Textauszug.

Ich bin jetzt voll Erwartung, lieber Körner. Vorgestern erhielt ich die Einwilligung von der Mutter, einer vortreflichen Frau! Gestern schrieb ich an den Herzog um eine Erleichterung. Man sagte mir, daß ich es beym Herzog wohl würde durchsetzen können, und mißrieth mir deßwegen den Schritt, von dem ich Dir in m. letzten Briefe geschrieben habe. In Weimar wird seit einiger Zeit allgemein von meinem Verhältniß mit Lottchen gesprochen, und der Herzog selbst sondirte die Stein darüber. Sie gestand es ihm und da er es billigte, so liess sie ein Paar Worte von Pension fallen, die er nicht ganz abwies. Er hat s. Freude an solchen Dingen, und der Lengef. ist er sehr gut. Ich habe große Hofnung, daß etwas für mich geschehen wird. Einige Jahre, seh ich schon, muß ich das akademische Leben schon noch mit ansehen, wärs auch nur, um die Mutter u: meinen Vater zu beruhigen. Indessen stirbt entweder jemand, den Du weißt, oder es öfnet sich mir sonst eine vortheilhafte Aussicht.

Vorliegende Einträge.

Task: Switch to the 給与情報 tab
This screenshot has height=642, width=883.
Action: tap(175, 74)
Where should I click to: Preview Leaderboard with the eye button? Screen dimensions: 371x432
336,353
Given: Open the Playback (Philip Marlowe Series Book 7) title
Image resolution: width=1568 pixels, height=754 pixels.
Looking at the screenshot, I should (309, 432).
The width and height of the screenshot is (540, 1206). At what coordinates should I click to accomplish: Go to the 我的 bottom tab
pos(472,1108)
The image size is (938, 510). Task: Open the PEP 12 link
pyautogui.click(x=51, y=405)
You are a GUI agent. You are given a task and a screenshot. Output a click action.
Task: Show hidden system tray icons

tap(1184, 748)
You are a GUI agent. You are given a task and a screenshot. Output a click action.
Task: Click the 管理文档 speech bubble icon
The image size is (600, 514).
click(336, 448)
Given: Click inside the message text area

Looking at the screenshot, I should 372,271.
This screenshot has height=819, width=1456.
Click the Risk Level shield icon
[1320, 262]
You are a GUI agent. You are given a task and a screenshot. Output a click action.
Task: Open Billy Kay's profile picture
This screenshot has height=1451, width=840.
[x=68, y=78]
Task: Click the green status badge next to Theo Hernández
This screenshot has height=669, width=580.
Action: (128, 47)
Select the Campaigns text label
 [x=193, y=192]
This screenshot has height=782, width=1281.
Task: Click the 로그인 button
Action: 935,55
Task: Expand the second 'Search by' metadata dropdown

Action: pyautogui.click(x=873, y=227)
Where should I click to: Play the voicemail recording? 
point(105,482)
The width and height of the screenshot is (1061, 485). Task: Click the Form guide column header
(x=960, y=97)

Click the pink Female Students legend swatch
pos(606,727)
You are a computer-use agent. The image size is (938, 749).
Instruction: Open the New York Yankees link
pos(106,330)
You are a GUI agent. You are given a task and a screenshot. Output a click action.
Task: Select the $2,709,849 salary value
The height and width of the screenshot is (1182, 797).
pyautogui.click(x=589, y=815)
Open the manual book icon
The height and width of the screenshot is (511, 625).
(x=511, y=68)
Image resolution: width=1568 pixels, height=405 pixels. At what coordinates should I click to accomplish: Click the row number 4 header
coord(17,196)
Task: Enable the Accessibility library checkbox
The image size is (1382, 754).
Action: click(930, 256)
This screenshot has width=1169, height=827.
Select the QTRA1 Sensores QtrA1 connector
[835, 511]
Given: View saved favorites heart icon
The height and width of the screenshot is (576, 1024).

Aufgabe.
Bitte nenne alle Personen, die im Briefauszug oben mit Namen erwähnt werden, nicht nur mit einem Titel oder einer Verwandtschaftsbezeichnung.

Lösung.
Körner, Lottchen, Stein, Lengef.